Barzal remains a thrilling player at 29. He’s got that quick-twitch skating, the kind that lets him slice through ice and create chances out of nothing. In fact, it’s should be familiar to Devils fans in the way they watch Jack skate night in and night out.
He has hands in tight spaces and the ability to thread passes through crowds make him one of the better setup guys in the league. Last season he put up around 72 points (19 goals, 53 assists)—which is respectable production, but perhaps a bit underwhelming for a player with his skillset.
Barzal’s never been much of a pure goal scorer, however. He lives on assists, averaging 20 goals per season over nine years.
Instead, he’s the guy who makes everyone else dangerous.
That’s exactly the problem for the Devils.
Jack and already serves as the facilitator for the offense with mezmerizing speed and creativity. Jesper Bratt plays a similar game on the wing—blazing through zones, distributing the puck at elite levels, and turning transitions into scoring opportunities.
Both thrive in open ice and excel at the same things Barzal does: carrying the puck, finding seams, and dictating play with skill rather than brute force.

Unfortunately, adding Barzal wouldn’t add a new dimension to the top-six. It would just pile on more of the same—three dynamic puck-handlers who prefer the pretty play over crashing the net or unloading heavy shots.
You can already picture the issues. Who would score the goals?
The top line could get bogged down with too many cooks in the kitchen with everyone looking to make the extra pass instead of shooting.
In the playoffs, where games tighten up and you need guys who can bang in ugly goals or win battles down low. The hypothetical Barzal add is the kind of redundancy that becomes a real liability.
The Devils have the skill and the speed. It gets them in the door but hasn’t been enough to push through.
Instead, what the team actually needs is a legitimate first-line finisher on the wing. Someone who can cash in on all the chances Hughes and Bratt create.
Again, whereas Barzal is elite, he’s not the finisher the Devils are looking for.
That’s the missing piece. Not another playmaker to clog up decision-making in the offensive zone, but a guy who makes the existing talent more lethal. The Devils have the facilitators. Now they need the trigger men.
Could Barzal essentially take over the role and move Jack to the wing? He is a former 40-plus-goal scorer and—if healthy—would have finished each of his sub-30-goal seasons over that plateau if health persisted. Barzal would even provide the Devils with Jack insurance in the case of an injury.
However, there’s little reason to believe Jack would make a permanent move to the wing. And said inasurance could come from another elite top-six winger.
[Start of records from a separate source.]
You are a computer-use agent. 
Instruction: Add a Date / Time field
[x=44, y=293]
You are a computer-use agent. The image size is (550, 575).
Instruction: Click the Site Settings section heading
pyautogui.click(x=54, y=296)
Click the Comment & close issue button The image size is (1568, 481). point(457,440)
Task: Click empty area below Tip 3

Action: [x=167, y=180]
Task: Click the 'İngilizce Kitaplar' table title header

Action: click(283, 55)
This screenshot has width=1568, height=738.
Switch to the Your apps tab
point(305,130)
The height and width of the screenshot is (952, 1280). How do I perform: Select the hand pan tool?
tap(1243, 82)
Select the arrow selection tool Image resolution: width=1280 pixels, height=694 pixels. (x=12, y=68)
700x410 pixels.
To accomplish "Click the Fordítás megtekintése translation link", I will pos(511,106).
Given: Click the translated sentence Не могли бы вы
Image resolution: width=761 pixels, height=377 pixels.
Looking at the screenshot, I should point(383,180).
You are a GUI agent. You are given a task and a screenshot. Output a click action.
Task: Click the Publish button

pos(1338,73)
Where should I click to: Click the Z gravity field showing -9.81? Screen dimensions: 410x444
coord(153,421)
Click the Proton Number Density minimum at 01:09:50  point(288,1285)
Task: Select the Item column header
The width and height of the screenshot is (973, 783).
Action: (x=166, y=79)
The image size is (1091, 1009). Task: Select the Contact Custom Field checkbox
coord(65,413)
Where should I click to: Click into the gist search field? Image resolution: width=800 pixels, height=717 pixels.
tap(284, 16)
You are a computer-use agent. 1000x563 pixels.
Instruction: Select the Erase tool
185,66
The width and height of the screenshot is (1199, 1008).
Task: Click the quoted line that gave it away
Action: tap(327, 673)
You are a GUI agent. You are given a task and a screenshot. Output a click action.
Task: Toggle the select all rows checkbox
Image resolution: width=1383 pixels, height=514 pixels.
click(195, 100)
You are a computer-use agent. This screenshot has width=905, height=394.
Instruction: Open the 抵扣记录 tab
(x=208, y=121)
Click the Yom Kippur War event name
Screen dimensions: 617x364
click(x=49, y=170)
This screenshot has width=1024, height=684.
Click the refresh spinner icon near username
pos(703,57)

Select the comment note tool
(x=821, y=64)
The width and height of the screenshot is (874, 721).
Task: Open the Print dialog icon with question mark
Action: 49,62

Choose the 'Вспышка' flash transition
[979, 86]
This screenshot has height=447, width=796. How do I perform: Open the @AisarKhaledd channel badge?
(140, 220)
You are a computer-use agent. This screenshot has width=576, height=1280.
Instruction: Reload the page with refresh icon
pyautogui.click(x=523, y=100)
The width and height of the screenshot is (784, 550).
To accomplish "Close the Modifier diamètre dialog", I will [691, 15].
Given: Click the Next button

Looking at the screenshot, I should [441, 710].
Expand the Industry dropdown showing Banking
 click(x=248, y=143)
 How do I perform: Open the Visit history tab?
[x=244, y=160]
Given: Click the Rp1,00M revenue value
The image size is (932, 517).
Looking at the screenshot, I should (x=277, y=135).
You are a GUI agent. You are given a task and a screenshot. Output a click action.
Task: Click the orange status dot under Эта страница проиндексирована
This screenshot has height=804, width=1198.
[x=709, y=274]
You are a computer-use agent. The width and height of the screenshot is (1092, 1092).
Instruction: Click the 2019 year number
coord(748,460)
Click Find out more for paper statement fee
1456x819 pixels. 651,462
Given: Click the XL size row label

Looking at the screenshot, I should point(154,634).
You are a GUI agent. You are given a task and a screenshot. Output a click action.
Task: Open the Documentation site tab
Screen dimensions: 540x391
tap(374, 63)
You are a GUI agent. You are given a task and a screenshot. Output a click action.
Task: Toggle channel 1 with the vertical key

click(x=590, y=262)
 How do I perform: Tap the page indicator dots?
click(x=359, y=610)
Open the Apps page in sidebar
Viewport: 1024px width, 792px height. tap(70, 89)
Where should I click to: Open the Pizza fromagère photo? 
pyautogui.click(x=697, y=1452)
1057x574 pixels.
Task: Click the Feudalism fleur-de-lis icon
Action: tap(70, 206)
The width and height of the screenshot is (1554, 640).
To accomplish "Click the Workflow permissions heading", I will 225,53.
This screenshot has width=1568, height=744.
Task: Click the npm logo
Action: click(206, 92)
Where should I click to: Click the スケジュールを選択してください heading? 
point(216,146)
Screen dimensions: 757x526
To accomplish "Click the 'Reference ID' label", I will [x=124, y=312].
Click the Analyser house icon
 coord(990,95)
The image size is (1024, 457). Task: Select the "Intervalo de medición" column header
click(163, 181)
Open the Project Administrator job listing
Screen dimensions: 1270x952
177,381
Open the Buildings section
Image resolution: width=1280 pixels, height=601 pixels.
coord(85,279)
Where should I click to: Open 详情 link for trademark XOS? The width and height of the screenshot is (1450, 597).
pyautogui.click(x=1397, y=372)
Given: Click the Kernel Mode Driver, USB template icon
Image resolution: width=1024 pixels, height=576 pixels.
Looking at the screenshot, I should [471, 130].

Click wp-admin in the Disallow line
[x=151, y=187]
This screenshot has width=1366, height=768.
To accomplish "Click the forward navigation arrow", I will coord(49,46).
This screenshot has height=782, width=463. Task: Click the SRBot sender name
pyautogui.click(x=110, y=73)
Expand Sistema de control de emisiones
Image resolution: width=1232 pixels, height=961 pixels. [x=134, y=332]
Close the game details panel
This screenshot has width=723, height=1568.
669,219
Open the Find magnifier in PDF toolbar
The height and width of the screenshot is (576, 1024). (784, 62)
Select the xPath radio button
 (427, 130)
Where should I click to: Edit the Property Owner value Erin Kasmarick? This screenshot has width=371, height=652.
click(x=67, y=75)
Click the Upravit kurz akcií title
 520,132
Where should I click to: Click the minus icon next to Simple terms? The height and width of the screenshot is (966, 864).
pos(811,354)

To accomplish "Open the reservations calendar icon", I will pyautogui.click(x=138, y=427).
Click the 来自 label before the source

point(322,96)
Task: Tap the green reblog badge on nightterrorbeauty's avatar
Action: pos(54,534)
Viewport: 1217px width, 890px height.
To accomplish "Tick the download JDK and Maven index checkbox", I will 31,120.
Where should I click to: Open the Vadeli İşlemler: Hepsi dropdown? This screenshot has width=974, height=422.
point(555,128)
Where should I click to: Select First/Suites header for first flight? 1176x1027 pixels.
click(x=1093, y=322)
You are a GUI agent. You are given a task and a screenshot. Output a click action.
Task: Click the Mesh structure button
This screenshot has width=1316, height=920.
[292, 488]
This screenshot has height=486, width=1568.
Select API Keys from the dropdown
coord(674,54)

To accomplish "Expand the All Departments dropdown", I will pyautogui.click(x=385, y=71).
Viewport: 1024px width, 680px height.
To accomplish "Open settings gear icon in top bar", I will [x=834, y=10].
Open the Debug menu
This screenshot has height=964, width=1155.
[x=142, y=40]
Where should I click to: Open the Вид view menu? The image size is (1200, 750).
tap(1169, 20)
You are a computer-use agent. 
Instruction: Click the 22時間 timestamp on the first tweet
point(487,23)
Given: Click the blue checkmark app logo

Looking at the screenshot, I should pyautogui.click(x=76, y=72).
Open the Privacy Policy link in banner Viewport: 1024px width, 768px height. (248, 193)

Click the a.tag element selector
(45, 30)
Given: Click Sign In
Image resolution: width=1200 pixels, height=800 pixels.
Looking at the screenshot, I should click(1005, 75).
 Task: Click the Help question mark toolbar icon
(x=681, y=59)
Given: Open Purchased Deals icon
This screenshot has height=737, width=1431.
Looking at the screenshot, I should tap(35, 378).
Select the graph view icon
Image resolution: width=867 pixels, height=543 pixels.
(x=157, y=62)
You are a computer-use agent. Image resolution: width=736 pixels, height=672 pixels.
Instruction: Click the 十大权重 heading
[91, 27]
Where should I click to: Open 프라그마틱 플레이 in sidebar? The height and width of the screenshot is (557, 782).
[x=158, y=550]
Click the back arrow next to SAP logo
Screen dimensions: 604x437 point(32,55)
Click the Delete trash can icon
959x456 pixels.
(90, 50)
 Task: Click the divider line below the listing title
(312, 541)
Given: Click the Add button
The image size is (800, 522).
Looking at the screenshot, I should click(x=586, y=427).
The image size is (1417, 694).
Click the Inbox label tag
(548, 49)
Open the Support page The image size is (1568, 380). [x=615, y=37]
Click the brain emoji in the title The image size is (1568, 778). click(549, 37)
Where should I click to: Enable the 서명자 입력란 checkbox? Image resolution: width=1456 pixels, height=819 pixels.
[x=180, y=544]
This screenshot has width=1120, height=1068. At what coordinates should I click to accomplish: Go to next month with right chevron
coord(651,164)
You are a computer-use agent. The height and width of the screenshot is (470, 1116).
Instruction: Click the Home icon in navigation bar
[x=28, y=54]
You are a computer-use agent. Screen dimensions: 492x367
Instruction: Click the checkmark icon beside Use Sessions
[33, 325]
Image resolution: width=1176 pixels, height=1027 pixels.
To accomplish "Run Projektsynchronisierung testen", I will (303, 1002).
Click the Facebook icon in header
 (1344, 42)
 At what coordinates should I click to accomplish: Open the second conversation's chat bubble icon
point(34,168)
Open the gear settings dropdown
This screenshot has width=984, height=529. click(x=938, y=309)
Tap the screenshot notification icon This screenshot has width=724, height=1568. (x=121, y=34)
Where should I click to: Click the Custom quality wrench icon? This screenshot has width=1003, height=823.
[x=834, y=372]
From a cap and roster standpoint, taking on Barzal’s long-term deal at $9.15 million per year would tie up significant money in a player whose prime years are starting to wind down. And although the Devils have assets to use, they’re not quite as expendable as they once were.
Mehta instead needs to be smart with his assets and use them in the right areas. He should be looking at the Jason Robertson‘s and Jordan Kyrou’s on the market.
This summer is about smart, targeted improvements.
Barzal is a great hockey player, just not the right one for this group. Let the noise from the Islanders’ situation pass by and go chase the kind of winger who can actually put pucks in the net when it matters most.
And, not for nothing, but are the Islanders really shopping Barzal? It makes little sense to me given that the Islanders were at their best when he and Matthew Schaefer were on the ice.
I don’t see the fire behind this smoke.